Chap. 40. Dans ces conjonctures, Pédarite et ceux de Chio, sans se rebuter des délais d’Astyochus, le firent prier, par des messages, de venir les secourir avec toute sa flotte, et de ne pas voir avec indifférence la plus importante des républiques alliées d’Ionie privée de l’usage de la mer, et désolée sur terre par les pillages. Elle avait un grand nombre d’esclaves, et même plus que n’en avait aucune autre, Lacédémone exceptée : leur multitude pouvant devenir redoutable, on châtiait leurs fautes avec une excessive rigueur. Aussi, dès que l’armée des Athéniens parut être solidement retranchée, ils se mirent à déserter en foule, et à chercher un refuge au milieu d’eux : comme ils connaissaient bien le pays, ils y firent le plus grand mal. Les habitans de Chio avaient l’espérance et le pouvoir de s’opposer aux assiégeans, qui travaillaient encore au mur d’enceinte de Delphinium : ils réclamaient donc fortement l’assistance d’Astyochus, observant que la ville se trouvait enfermée par une circonvallation trop étendue pour que les armées de mer et de terre combinées ne laissassent pas quelque issue.

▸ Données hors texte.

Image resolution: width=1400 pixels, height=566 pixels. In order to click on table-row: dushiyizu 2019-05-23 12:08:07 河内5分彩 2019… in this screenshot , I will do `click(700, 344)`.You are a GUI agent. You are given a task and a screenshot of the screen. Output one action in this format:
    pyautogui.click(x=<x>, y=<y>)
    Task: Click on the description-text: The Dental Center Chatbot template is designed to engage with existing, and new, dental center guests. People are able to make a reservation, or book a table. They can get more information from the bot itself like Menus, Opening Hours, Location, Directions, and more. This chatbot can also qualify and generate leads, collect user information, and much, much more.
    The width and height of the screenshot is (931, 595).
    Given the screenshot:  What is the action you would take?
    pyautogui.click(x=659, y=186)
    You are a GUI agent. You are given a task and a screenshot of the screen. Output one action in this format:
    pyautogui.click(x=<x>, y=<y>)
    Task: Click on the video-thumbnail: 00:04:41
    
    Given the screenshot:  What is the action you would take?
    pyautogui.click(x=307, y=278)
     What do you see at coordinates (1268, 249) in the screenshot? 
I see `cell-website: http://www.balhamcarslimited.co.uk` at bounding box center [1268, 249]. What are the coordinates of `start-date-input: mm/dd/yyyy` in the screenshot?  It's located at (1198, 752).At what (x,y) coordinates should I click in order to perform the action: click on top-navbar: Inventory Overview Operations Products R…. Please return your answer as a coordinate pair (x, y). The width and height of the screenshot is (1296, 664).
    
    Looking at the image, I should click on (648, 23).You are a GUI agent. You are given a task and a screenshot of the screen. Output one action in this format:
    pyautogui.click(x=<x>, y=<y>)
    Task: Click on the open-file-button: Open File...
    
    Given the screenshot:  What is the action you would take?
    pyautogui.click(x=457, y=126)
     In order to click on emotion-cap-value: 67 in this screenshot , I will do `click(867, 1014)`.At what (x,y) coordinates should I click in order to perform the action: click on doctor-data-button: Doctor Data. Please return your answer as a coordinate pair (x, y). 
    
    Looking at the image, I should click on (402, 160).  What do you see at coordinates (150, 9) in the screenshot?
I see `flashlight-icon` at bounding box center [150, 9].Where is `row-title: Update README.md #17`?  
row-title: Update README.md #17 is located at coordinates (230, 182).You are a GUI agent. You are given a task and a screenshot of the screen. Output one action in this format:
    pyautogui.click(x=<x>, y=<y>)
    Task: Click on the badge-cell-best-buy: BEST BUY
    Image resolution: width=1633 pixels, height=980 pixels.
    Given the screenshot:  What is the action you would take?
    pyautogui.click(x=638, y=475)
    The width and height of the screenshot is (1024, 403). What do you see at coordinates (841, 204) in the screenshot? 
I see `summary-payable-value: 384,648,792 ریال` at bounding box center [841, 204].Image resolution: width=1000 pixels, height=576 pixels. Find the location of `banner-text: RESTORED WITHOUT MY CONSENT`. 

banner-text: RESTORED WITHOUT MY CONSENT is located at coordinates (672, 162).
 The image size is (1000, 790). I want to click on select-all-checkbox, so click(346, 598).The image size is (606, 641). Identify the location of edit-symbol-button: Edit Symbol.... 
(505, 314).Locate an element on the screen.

Quoique les vues d’Astyochus eussent été d’abord différentes, et malgré toutes ses menaces antérieures, quand il vit les alliés eux-mêmes remplis de zèle pour leur défense, il fit ses dispositions pour les secourir.

Chap. 41. Cependant il reçut de Caune l’avis que les Lacédémoniens qu’on lui donnait pour conseil y étaient arrivés avec les vingt-sept vaisseaux. Pensant que tout devait céder devant l’obligation d’escorter une flotte de cette importance, lui mieux assurer l’empire de la mer, et de mettre au-dessus du hasard l’arrivée de ceux qui venaient éclairer sa conduite, il renonça à son voyage de Chio et fit voile pour Caune. Tout en côtoyant, il descendit à Cos la Méropide, et rasa la ville, non murée et ruinée par un tremblement de terre, le plus grand dont nous ayons conservé le souvenir. Les hommes s’étaient réfugiés sur les montagnes. Il fit des courses dans la campagne et enleva tout, excepté les personnes de condition libre. De Cos il arriva de nuit à Cnide, et fut obligé, sur l’avis des habitans, de ne pas mettre à terre les équipages, et de voguer droit aux vingt bâtimens d’Athènes : l’un des généraux de Samos qui les commandait, Charminus, épiait ces mêmes vaisseaux du Péloponnèse, au-devant desquels allait Astyochus. La nouvelle de leur expédition était venue de Milet à Samos, et Charminus croisait devant les côtes de Chalcé, de l’île de Rhodes, et de la Lycie ; car déjà il avait appris qu’elle était à Caune.

Chap. 42. Astyochus, avant qu’on eût pu entendre parler de lui, cingla donc aussitôt vers Syme, pour tâcher d’intercepter la flotte ennemie en haute mer.